After various projects by the same artist, interpreting different genres such as experimental folk, power electronics and black metal in relatively pure form, FRATZE sort of represents the culmination of all these musical facets. Conventional listening habits are consistently ignored, if not deliberately negated, which is reflected both in the partially glaring heterogeneity of the individual tracks and in the general mode of composition, which will rarely satisfy the acquired expectations of customary popular music even of the extreme, uncommercial kind. And this disruption already starts at the choice of tools, insofar as the applied instrumentation not only changes throughout, but appears in unusual combinations to boot.
The melodic themes are led partly by folkloristic acoustic guitars, partly by retro-synth sounds; the rhythmic foundation is sometimes set in subtle grounds of various analogue percussion elements, sometimes poured into concrete molds of harsh electronic beats. This frame is coated with multiple layers of more or less dominant home-made instruments, whose origin is not always recognizable at first: from a variety of membranophones, to obscure melodic mallet instruments and steel drums, as well as buzz saw blades, wheelbarrows and stones. Everything finally topped off with monotonous chanting voices, which serve rather as atmospheric devices than to introduce independent melodic motifs.
The resulting songs meander constantly between wavy neofolk and old-school industrial noise, with various influences from progressive avantgarde black metal. But as soon as you get settled in a musical mood, FRATZE surprises time and time again with unexpected accents giving each song an additional unique touch, such as sudden ultra-distortion guitar cues, diverse violent vocal eruptions, or delicate exotic flute leads.

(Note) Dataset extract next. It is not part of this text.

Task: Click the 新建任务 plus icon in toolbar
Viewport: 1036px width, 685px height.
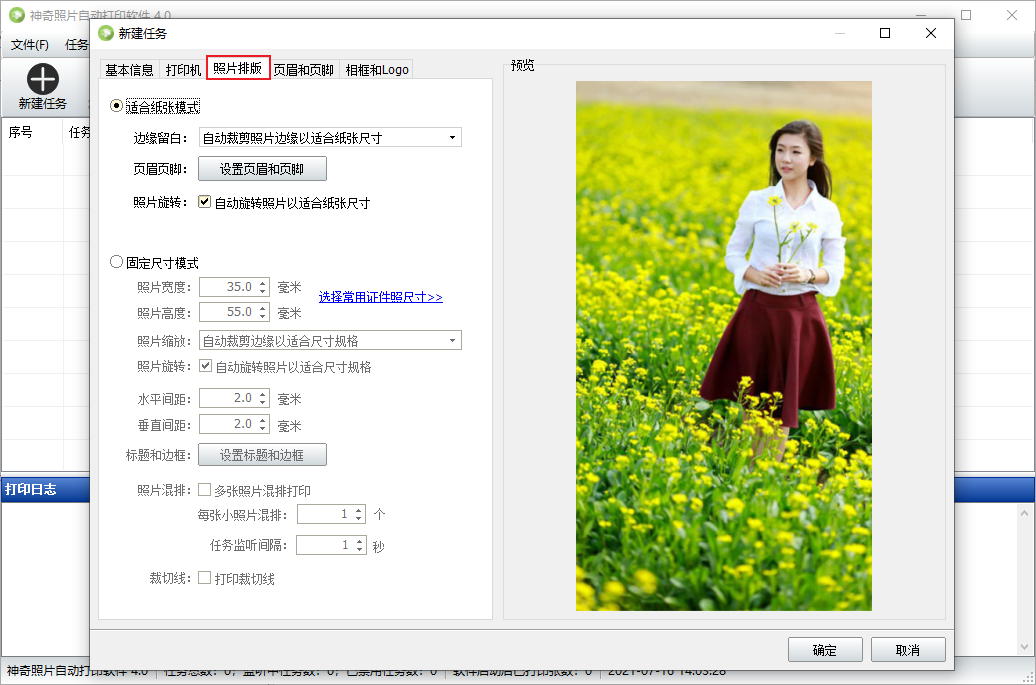Action: 43,80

The album’s visual concept is designed along a thread of the solo artist’s tattoo body art, which emblematizes the personified lyrical process of identification. Its patterns are treated as thematic parallels to the Jungian archetypes of the collective unconscious.
Analogous to Cartesian epistemology, where all sense of being relies on doubt, awareness here is based on original, fundamental error (German: “Irrtum”). In reference to the metaphorical ancient folk paradox in logic, the question for the reason of reasons doesn’t aim for either chicken or egg, but implies a categorical causality fallacy. Thrust into unmasked existence, the individual creature experiences failure of free development caused by a discrepancy of imposed cultural illusion and ugly reality hidden underneath. It targets the objective of self-discovery after removal of the chimerical masquerade in order to overcome the error, thus resolving the principal existentialist contradiction.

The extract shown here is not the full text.